Lovecraft uses "Keziah" in Dreams of the Witch House as an archetype.
Interestingly, N. Hawthorne wrote a novel with a character of Keziah called Septimius Felton;
Or, The Elixir Of Life. It was not published until 1883 by Una Hawthorne (his daughter) and Robert Browning.
"The existence of this story, posthumously published, was not known to anyone but Hawthorne himself, until some time after his death, when the manuscript was found among his papers. " She writes.

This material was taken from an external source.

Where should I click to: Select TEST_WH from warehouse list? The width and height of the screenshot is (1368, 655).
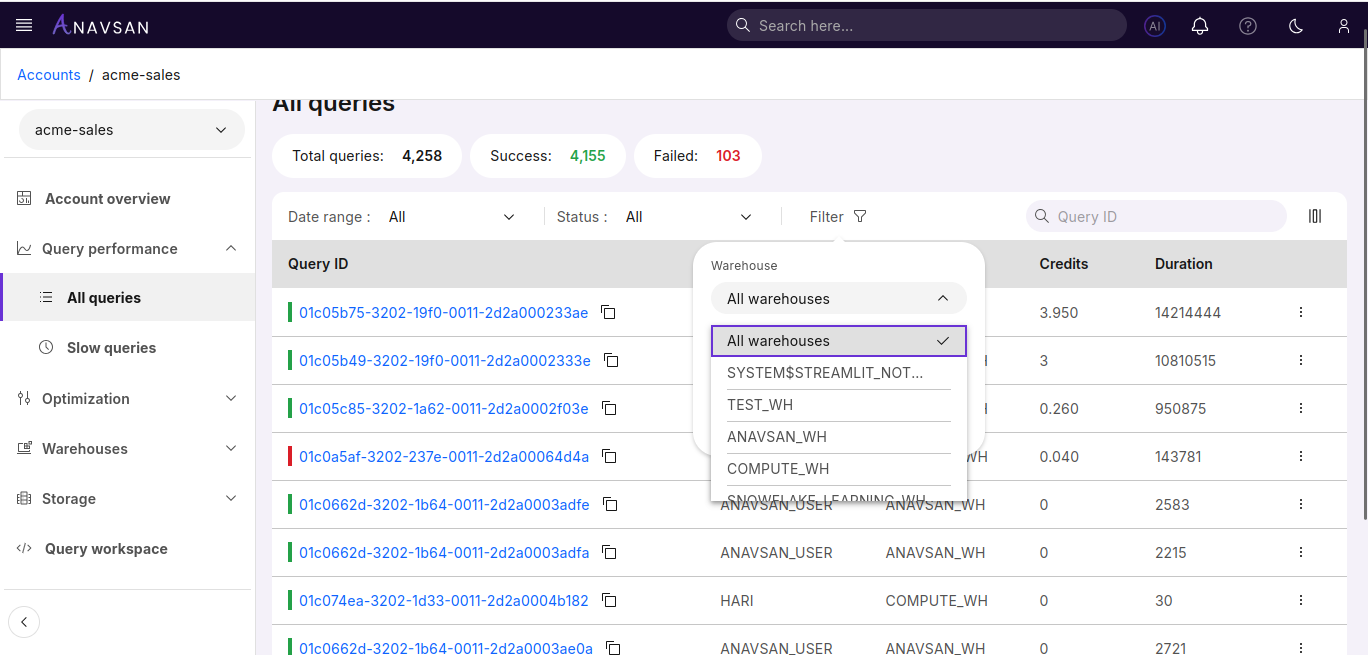tap(760, 405)
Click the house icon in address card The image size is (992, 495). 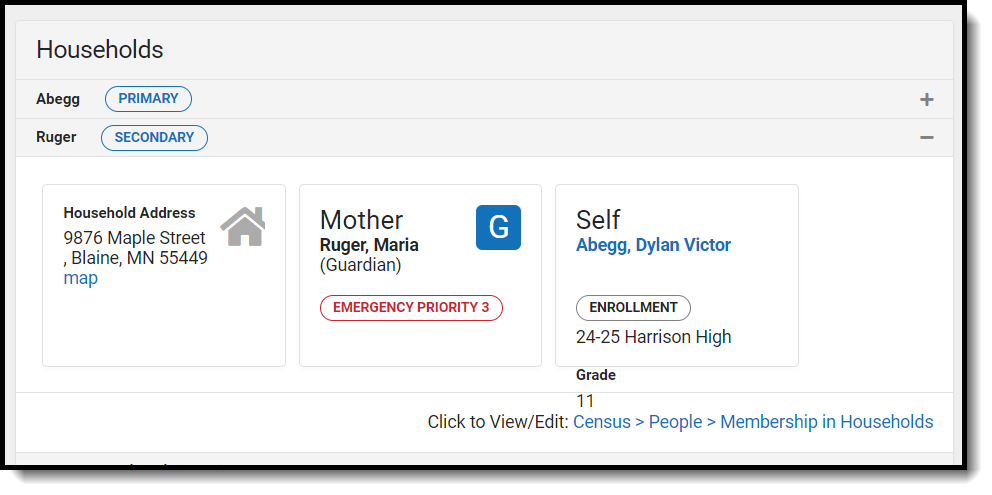[242, 226]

Also, an interesting element, "The house upon which the story was ... written ... made some additions to the old wooden structure, and caused to be built a low tower,which rose above the irregular roofs of the older and newer portions, thus supplying him with a study lifted out of reach of noise or interruption, and in a slight degree recalling the tower in which he had taken so much pleasure at the Villa Montauto. The study was extremely simple in its appointments, being finished chiefly in stained wood, with a vaulted plaster ceiling, and containing, besides a few pictures and some plain furniture, a writing-table, and a shelf at which Hawthorne sometimes wrote standing. A story has gone abroad and is widely believed, that, on mounting the steep stairs leading to this study, he passed through a trap-door and afterwards placed upon it the chair in which he sat, so that intrusion or interruption became physically impossible. It is wholly unfounded. There never was any trap-door."
Keziah is an Aunt who constantly doles out wisdom and arcane drinks to Septimus. In the end, "Septimius," said Sibyl, who looked strangely beautiful, as if the drink, giving her immortal life, had likewise the potency to give immortal beauty answering to it, "listen to me. You have not learned all the secrets that lay in those old legends, about which we have talked so much. There were two recipes, discovered or learned by the art of the studious old Gaspar Felton. One was said to be that secret of immortal life which so many old sages sought for, and which some were said to have found; though, if that were the case, it is strange some of them have not lived till our day. Its essence lay in a certain rare flower, which mingled properly with other ingredients of great potency in themselves, though still lacking thecrowning virtue till the flower was supplied, produced the drink of immortality."
Keziah is also a stand-in for Tituba, the victim of the Salem Village witch trials.
Tituba was not a Negro slave but from Arawak village in South America, where she was captured as a child, taken to Barbados as a captive, and sold into slavery. It was in Barbados that her life first became entangled with that of Reverend Samuel Parris. She was likely between the age of 12 and 17 when she came into the Parris household. Tituba may have served as his concubine. She maintained the Parris household on a day-to-day basis, so when Parris moved to Boston in 1680, Tituba and another Indian slave named John accompanied him. Tituba and John were married in 1689 about the time the Parris family moved to Salem. It is believed that Tituba had only one child, a daughter named Violet, who would remain in Parris's household until his death.
Tituba made herself a likely target for witchcraft accusations when Parris's daughter, Betty, began having strange fits and symptoms. Trying to help with her own homeopathy, Tituba prepared a "witchcake" (a mixture of rye and Betty's urine, cooked and fed to a dog, in the belief that the dog would then reveal the identity of Betty's afflictor). Parris was enraged when he found out about the cake, and shortly thereafter the afflicted girls named Tituba as a witch. Parris beat her until she confessed.